1.6 The Process of Balanced Urban Development
Urban development can impact health and wellbeing of people in the medium and longer-term. During the process of achieving balanced urban development, we can learn from the past successes and mistakes to identify what makes a good practice for balanced urban development and guide local governments, planning agencies and developers to plan and design future cities that are highly liveable.
Engaging community in the planning, design and development of future growth areas is equally important. In particular, we need to put in place planning processes that will effectively engage stakeholders and will assist them to understand constraints and options for the future development and have their input in what the new residential areas will look like and function as liveable places. This will particularly help in better economic, social and environmental outcomes, while minimising the need for costly redevelopment in the future.
Developing liveable cities does not stop at planning, design and establishing the new urban areas but the ongoing monitoring, refinement and learning need to continue in the future. Liveability of a place can change due to range of factors over time and so what is liveable now may not be so in the future. Therefore, it will be important to regularly collect data that will assess liveability, community health, wellbeing and the range of factors that contribute to a better quality of life in a given urban areas.

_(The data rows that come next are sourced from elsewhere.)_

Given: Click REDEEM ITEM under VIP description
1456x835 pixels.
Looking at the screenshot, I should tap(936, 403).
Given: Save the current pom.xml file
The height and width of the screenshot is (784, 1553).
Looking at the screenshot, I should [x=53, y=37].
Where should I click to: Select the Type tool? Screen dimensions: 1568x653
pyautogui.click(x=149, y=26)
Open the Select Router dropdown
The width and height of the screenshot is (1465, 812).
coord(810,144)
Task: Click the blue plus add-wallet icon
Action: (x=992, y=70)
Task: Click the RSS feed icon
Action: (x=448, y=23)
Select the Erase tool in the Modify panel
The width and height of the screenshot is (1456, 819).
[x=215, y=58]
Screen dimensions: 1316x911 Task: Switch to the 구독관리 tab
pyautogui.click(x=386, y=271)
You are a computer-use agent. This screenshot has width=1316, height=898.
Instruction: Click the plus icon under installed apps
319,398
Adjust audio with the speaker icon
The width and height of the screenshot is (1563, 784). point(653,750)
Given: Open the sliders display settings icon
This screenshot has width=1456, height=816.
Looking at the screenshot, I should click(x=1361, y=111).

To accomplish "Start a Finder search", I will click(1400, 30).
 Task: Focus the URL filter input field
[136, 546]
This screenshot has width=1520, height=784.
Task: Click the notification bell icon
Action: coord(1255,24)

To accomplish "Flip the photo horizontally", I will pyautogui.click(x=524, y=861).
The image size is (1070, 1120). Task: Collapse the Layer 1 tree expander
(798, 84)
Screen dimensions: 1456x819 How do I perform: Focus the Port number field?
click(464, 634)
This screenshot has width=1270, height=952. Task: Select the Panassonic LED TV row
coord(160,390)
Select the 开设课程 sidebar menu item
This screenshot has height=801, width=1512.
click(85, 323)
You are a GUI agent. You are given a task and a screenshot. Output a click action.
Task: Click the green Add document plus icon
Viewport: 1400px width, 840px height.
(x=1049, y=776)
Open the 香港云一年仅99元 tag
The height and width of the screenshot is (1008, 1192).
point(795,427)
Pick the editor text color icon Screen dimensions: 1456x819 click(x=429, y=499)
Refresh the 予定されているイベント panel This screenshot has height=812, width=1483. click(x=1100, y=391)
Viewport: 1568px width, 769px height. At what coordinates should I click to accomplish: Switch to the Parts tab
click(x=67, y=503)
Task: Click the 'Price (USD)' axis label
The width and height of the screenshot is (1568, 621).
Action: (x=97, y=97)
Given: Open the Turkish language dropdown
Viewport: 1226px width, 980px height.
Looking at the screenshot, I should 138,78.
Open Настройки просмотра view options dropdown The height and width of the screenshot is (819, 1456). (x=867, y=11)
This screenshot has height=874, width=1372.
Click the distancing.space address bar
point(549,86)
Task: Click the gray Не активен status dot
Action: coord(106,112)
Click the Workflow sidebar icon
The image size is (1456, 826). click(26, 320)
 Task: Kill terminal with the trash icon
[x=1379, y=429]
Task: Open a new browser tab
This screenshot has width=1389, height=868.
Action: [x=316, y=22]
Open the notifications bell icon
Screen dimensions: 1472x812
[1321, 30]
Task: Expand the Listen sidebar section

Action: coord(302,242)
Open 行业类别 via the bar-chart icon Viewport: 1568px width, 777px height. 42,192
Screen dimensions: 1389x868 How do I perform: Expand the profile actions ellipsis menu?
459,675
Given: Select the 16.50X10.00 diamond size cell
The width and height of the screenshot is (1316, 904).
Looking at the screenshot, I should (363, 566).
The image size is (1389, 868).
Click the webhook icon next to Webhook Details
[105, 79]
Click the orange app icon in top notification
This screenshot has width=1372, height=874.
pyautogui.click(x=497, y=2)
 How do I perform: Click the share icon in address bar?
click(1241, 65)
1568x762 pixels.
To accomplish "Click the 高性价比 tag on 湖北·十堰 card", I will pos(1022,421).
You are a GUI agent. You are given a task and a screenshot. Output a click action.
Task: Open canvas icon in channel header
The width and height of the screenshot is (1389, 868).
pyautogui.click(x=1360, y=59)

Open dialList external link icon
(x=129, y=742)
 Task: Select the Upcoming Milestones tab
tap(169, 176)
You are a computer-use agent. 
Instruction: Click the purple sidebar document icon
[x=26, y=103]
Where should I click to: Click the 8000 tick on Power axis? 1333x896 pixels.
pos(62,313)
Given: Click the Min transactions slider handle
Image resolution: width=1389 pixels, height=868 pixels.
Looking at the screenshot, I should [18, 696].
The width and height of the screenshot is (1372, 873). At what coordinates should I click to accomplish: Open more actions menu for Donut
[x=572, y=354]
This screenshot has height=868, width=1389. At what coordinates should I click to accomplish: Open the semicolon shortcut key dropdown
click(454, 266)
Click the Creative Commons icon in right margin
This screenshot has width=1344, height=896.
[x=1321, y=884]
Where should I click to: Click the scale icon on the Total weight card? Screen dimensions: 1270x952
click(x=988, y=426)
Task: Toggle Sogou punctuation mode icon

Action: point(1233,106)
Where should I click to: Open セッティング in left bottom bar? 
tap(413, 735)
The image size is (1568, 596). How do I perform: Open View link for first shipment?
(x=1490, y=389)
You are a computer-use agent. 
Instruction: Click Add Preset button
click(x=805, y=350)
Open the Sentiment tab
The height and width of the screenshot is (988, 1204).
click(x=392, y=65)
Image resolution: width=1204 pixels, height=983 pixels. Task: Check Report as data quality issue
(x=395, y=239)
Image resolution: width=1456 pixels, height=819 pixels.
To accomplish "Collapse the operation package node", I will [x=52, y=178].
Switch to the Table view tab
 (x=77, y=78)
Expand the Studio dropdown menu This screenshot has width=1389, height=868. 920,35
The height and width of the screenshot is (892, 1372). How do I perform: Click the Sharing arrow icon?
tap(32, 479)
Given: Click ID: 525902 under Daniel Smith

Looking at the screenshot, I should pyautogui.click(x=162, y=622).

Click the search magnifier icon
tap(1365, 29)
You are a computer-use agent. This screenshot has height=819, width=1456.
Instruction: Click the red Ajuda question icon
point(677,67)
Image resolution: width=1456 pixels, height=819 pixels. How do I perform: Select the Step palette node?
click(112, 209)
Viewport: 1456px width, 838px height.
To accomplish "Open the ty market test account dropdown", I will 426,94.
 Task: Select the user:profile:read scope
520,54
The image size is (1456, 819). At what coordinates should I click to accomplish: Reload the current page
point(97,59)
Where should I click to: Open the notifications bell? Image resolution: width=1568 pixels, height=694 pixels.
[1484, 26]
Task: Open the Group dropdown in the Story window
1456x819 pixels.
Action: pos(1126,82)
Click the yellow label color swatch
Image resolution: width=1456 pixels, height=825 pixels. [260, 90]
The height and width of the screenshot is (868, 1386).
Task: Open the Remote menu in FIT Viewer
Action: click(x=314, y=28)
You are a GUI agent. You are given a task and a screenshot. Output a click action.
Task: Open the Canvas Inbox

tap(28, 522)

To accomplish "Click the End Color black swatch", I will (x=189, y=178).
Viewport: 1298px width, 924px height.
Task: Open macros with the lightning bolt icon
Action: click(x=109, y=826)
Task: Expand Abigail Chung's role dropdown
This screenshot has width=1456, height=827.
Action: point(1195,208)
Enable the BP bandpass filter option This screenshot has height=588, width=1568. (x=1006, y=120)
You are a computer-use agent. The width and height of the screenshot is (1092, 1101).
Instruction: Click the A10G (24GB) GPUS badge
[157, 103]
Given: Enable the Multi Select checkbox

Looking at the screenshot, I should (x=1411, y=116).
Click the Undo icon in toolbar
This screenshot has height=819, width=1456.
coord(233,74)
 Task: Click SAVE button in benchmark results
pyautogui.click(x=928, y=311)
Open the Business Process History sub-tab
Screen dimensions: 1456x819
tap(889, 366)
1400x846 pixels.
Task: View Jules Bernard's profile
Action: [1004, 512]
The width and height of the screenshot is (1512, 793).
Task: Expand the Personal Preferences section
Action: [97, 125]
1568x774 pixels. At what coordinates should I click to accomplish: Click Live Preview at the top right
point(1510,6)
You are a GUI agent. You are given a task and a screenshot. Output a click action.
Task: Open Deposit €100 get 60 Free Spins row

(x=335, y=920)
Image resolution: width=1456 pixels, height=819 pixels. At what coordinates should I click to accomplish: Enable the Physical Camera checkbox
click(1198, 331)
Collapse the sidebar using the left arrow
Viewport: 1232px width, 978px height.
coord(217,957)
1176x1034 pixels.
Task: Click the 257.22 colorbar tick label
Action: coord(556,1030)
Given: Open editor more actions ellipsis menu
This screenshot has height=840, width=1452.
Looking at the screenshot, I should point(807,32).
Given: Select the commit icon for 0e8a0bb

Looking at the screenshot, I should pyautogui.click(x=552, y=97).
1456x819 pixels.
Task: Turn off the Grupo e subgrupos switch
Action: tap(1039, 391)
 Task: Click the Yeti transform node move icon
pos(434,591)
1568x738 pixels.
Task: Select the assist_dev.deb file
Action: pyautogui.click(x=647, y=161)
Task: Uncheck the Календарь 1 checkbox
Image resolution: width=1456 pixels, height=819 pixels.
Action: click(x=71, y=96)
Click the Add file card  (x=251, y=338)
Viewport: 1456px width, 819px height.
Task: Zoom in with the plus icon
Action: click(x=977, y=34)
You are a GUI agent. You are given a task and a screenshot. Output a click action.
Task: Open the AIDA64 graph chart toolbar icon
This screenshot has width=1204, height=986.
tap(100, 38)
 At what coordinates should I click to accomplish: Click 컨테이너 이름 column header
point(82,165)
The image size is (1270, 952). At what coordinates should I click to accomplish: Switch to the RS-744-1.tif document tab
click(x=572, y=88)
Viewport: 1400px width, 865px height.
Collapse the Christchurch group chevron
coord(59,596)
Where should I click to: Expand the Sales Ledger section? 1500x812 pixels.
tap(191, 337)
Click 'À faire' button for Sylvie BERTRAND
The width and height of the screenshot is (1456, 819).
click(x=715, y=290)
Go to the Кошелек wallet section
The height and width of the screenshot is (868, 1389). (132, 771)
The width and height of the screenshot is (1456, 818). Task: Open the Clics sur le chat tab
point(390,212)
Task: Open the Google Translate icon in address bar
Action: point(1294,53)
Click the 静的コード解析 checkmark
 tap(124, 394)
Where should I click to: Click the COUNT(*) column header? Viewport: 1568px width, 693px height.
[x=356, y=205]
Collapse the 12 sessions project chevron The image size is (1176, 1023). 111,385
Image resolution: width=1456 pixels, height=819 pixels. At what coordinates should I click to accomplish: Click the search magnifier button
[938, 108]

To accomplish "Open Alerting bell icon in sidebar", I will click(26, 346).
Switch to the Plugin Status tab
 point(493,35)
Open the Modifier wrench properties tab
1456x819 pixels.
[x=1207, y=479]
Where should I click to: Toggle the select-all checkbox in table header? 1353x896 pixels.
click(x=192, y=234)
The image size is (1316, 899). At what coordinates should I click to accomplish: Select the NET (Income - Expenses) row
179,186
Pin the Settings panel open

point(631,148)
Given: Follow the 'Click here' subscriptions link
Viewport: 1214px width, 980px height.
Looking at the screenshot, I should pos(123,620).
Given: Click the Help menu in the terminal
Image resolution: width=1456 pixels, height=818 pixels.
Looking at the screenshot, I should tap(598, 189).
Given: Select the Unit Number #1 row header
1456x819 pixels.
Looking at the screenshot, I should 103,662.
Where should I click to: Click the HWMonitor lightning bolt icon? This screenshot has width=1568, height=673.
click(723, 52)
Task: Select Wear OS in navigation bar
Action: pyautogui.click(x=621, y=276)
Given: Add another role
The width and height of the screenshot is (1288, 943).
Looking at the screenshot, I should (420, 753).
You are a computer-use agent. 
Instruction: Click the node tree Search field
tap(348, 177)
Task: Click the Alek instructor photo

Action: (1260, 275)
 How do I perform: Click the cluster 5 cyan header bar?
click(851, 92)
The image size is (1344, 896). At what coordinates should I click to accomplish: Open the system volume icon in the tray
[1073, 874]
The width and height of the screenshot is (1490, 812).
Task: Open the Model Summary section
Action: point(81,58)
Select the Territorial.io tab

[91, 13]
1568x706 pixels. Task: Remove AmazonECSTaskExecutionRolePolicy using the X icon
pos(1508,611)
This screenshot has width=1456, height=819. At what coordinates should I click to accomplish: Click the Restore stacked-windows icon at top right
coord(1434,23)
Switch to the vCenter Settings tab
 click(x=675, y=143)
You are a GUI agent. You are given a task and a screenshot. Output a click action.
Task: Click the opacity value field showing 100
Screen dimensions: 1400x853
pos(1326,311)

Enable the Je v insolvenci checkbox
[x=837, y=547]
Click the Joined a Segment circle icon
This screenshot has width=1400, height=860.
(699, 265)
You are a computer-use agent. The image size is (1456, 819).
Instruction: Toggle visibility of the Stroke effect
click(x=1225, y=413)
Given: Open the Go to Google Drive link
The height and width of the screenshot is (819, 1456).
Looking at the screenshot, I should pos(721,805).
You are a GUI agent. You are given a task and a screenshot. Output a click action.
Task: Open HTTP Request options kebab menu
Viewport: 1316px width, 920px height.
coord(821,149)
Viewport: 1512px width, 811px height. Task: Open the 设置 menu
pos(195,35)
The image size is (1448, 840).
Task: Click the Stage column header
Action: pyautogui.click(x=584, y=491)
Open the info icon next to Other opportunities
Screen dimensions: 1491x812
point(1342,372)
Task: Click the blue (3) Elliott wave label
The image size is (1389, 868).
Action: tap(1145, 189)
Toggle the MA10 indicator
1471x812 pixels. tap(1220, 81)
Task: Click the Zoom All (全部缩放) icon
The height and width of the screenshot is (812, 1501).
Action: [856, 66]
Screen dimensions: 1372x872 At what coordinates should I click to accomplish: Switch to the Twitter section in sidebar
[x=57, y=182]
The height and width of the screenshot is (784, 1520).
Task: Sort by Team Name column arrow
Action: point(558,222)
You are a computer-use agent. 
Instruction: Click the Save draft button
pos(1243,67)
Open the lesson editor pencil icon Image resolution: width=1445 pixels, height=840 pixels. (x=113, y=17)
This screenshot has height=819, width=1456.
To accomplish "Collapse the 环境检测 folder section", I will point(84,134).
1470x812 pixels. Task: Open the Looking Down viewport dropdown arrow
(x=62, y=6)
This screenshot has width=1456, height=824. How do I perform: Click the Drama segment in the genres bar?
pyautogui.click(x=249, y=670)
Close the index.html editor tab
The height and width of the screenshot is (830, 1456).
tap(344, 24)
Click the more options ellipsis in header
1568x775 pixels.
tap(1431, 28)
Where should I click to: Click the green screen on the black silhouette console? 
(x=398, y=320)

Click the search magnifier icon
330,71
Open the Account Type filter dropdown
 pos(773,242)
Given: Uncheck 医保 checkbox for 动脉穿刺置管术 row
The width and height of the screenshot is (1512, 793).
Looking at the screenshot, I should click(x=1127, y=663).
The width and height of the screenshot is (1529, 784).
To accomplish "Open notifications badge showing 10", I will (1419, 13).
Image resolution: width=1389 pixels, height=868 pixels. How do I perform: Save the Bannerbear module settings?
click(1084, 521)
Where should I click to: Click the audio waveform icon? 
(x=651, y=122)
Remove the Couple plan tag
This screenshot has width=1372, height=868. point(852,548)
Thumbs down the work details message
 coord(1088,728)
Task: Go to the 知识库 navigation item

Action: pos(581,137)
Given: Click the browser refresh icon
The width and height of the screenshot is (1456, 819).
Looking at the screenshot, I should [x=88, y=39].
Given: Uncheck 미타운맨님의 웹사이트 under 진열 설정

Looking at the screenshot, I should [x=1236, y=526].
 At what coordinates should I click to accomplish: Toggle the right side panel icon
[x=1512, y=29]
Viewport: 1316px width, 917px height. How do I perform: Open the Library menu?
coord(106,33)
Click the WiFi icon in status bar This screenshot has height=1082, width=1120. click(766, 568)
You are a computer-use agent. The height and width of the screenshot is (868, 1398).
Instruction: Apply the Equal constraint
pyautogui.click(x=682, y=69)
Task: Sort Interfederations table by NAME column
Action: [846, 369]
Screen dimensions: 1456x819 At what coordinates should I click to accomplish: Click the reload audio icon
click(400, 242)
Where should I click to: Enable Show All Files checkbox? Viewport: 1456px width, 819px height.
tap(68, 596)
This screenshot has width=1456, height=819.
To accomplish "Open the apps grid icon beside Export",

Another important area related to liveability is the social infrastructure and community interactions and their impact on access to quality health, educational, social, cultural, business and recreational facilities in the area and overall in promoting social interaction and a sense of community place and belonging. For sustainable development, we need governance, policy mechanisms and investment and infrastructure approaches that will facilitate resilience in future cities, not only from the point view of economic but also from environmental, social and cultural points of view. The future liveable cities must also have climate change adaptation and risk management strategies, particularly taking care of natural disasters, such as flooding and wildfire.
From food security point of view, the process of balanced urban development also needs to explore opportunities to maintain and develop existing agricultural enterprises, together with the spin-offs for landscape value and environmental amenity. The process need to examine alternative approaches to the protection of agricultural land of strategic significance and the options for improving the profitability of agriculture in areas that are inappropriate for urban development, such as floodplains. Biodiversity and ecosystems services are equally important in the development process. Both biodiversity and ecosystems services are quite complex and can be impacted by growth of new urban areas and may impact the broader catchment health, including impacts on flooding, fire hazard, erosion, water quality, salinity and biodiversity and the cost of delivering services over longer distances and broader areas.
1.7 Concluding Remarks
At present there is insufficient policy focus on the challenges of the peri-urban areas of growing mega-urban regions around the world, because they are not recognized as an integral part of the functional activities that drive the growth of these urban areas. Policies tend to focus on making the central city more globally connected and internationally competitive, often absorbing a large proportion of national budgets for urban development. There is a need to create more balanced budgetary allocation, so that challenges of peri-urban regions can be met. Further, there is a need for more innovative research that can be fed into the formulation of peri-urban policies that will make cities liveable and sustainable, while they are secure in terms of water, food and energy. Thus, policies for peri-urban regions have to be given priority at both national and global levels, if ‘globally just urban places’ are to emerge.